If I remember well, placement for unipolar and dipole speakers are not equal.
Unipolar speakers play directly 'into your ears' while dipole speakers uses reflection against the walls.

What kind of speakers do you have?


----------



## Sonnie (Apr 11, 2006)

On dipole/bipole, one of the drivers could still be facing the listening area, while the other is usually facing the rear. Sometimes they face forward and rear with a null in the center. With the latter dipole/bipole design you can usually face the null directly to the side of the listener, but if you have multiple rows, there will be problems for the rear rows if you mount them to the side of the front row. The sound from the surrounds arrives to the rear seat listeners prior the the front LCR. 

If your surrounds are dipole/bipole front/rear facing, you could mount them directly to the side of the rear row and it should work fairly well. If they are direct radiating speakers (monopole) or dipole/bipole with one side firing into the listening area, you will probably want to mount them slightly behind the rear row of listeners. Of course, experimentation is encouraged. I found my best bet was the rear corners, being the design of my room.


----------



## salvasol (Oct 31, 2006)

rolyasm said:


> ... If I put the surrounds where the red triangles are, by the number "one" circles, the person sitting on the riser in the back row will have a surround speaker directly in front of the, due to the jog in the foundation,...


Will this affect their view??? ... if not, I don't worry about it (you can see I have something similar, but they don't obstruc the view)  



> ... Good height, but both positions close to the ceiling.
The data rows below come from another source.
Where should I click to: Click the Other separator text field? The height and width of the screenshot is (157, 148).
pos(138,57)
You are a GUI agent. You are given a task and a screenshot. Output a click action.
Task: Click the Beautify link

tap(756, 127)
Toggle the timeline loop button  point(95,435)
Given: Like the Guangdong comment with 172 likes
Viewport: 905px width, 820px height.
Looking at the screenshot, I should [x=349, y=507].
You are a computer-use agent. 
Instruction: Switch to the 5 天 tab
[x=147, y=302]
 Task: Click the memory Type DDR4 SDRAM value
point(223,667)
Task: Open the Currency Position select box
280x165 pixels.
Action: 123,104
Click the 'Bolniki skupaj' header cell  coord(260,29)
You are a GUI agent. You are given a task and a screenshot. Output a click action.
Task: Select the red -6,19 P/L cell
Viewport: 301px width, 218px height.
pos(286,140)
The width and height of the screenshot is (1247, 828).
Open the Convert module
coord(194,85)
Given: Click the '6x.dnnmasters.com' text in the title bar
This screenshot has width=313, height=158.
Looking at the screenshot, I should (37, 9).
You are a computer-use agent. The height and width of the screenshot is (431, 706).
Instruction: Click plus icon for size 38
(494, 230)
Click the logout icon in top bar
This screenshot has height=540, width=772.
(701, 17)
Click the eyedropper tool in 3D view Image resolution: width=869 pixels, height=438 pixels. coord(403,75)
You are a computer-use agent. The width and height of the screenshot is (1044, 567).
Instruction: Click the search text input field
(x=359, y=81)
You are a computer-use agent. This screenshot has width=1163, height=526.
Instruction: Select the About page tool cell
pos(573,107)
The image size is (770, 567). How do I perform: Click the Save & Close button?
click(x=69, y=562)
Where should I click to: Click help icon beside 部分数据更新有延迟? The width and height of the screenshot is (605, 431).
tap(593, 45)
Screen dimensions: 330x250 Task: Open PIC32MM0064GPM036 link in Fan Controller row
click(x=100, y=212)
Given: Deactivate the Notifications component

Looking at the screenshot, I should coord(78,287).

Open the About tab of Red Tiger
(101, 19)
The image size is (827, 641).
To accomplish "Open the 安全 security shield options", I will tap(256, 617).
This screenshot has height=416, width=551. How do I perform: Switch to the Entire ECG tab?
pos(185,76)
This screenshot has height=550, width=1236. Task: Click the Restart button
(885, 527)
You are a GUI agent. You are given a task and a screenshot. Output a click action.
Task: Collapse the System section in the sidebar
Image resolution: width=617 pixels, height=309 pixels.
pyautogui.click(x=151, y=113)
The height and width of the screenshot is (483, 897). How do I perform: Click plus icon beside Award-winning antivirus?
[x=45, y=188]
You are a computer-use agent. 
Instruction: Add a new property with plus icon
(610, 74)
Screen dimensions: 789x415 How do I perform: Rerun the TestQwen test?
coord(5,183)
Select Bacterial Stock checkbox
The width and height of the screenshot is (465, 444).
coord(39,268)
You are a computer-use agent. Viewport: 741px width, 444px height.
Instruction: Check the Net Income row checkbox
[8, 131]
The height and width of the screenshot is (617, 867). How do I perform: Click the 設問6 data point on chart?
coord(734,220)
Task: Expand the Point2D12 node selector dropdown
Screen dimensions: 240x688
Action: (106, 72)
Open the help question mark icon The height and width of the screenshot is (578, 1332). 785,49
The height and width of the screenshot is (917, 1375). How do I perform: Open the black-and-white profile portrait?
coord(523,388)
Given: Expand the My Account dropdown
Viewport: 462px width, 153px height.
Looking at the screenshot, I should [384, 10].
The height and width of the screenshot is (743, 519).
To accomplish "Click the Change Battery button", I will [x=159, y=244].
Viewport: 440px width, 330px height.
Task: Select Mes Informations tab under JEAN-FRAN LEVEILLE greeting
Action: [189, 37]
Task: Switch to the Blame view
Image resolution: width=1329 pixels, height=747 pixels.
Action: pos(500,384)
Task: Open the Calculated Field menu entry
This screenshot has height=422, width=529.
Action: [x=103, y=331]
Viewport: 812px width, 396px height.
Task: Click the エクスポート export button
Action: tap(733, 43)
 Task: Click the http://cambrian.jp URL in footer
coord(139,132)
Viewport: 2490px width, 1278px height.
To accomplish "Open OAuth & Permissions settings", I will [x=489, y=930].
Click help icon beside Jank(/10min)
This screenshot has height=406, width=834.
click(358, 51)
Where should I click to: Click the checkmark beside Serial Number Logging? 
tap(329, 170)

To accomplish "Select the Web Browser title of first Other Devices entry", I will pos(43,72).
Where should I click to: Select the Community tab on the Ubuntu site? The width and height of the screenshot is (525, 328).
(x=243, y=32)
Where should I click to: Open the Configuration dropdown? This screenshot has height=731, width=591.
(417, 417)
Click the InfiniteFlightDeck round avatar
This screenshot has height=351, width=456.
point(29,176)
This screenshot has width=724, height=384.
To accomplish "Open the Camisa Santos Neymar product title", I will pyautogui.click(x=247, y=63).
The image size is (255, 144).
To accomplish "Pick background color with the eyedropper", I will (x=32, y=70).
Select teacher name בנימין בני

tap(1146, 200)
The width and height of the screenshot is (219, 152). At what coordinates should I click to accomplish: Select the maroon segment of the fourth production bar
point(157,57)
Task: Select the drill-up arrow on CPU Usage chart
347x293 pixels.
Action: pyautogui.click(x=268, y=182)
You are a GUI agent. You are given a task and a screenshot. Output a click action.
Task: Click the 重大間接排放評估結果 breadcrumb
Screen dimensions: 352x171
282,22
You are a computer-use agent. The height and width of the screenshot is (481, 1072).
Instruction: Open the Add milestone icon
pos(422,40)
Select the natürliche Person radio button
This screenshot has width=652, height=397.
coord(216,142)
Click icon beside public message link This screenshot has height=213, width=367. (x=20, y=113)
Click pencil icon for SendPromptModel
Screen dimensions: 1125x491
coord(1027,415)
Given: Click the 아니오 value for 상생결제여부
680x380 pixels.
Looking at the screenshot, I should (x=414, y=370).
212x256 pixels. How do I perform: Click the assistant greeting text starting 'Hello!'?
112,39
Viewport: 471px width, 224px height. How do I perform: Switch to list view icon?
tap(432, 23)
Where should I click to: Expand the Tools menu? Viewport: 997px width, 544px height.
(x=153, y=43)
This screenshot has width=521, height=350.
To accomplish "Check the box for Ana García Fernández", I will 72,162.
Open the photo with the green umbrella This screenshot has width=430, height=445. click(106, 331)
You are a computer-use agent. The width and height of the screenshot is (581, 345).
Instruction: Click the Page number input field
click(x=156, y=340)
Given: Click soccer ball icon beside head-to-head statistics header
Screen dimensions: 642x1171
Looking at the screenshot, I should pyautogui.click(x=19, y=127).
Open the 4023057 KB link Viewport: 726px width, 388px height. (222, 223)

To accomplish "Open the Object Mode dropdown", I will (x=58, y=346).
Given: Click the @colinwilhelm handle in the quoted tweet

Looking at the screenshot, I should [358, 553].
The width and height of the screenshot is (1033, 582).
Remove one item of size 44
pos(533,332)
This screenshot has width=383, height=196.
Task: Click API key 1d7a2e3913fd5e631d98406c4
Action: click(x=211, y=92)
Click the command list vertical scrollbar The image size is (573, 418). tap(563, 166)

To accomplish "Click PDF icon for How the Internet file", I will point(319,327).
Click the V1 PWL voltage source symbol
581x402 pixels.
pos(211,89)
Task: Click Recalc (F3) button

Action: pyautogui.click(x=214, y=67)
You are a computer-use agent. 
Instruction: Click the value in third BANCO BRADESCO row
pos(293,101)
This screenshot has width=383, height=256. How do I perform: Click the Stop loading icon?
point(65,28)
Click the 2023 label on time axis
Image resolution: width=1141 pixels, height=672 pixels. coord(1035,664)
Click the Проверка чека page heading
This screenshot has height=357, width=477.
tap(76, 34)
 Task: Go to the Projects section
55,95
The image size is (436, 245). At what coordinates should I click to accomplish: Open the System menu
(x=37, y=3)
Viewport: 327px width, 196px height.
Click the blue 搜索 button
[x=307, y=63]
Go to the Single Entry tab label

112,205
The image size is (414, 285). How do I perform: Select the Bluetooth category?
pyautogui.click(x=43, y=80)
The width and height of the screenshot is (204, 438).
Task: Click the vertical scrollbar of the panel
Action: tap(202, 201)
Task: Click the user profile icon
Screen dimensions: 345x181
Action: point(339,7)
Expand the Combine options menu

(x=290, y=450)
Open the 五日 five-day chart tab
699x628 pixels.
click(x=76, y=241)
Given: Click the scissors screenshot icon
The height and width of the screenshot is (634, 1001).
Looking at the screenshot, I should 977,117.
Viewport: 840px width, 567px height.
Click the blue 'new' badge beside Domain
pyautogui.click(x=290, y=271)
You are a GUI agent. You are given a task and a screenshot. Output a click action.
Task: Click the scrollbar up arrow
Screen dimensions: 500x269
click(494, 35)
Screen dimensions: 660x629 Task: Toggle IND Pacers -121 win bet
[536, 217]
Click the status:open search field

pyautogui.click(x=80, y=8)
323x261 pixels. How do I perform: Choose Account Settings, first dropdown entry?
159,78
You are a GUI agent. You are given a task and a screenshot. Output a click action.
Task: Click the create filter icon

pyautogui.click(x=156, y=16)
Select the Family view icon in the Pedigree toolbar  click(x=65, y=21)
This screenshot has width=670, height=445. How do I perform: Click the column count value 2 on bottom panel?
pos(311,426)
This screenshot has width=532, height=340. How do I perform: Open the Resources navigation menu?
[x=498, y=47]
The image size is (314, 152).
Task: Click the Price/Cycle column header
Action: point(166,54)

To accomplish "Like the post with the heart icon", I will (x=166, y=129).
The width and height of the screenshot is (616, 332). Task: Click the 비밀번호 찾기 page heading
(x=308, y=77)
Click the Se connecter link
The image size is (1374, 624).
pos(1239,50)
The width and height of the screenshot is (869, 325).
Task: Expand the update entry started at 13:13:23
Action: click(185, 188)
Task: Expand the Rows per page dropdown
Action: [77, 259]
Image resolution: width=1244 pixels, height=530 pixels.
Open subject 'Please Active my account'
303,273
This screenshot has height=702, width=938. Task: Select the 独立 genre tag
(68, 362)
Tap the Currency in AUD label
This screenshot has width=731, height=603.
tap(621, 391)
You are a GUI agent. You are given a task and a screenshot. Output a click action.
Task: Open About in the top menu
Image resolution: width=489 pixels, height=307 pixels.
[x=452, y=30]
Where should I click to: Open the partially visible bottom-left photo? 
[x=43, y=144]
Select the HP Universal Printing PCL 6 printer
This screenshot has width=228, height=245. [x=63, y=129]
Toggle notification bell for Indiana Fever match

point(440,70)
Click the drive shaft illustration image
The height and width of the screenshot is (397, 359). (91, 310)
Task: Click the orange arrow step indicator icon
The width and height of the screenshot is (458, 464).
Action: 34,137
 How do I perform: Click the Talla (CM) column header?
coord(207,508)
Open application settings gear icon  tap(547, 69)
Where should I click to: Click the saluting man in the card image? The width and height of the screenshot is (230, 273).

I thought the blue might be the best, but wondered also about putting some in-walls in the number one/red position AND some surrounds in the number two blue position as well. So a 9. system. The in-walls in red, number one position would keep the left rear from being so much in front of the left rear seat. At least it wouldn't block the view of the screen too...


I don't think there is a problem if the speakers are close to the ceiling (mine are 1' from ceiling) :yes: ... if you want to use a 9.1 system, I think is okay too; or if you want to get a bipole/dipole speaker and use it between rows I think it will be okay too. I use to have this speakers between my two rows (http://fluance.com/fluanbipsurs.html), the sound was good to me, but I remove them because their lowest frequency response was 130Hz and i wanted to use a speaker with a lower response :yes: 



I don't know what speaker system you have, but there is some bipole/dipole speakers to choose from to complement any system 

http://www.hometheatershack.com/electronics-retailer/index.php?c=speakers&k=bipole&s=pr&p=1
http://www.bestbuy.com/site/olspage.jsp?skuId=6644982&type=product&id=1151658129996


----------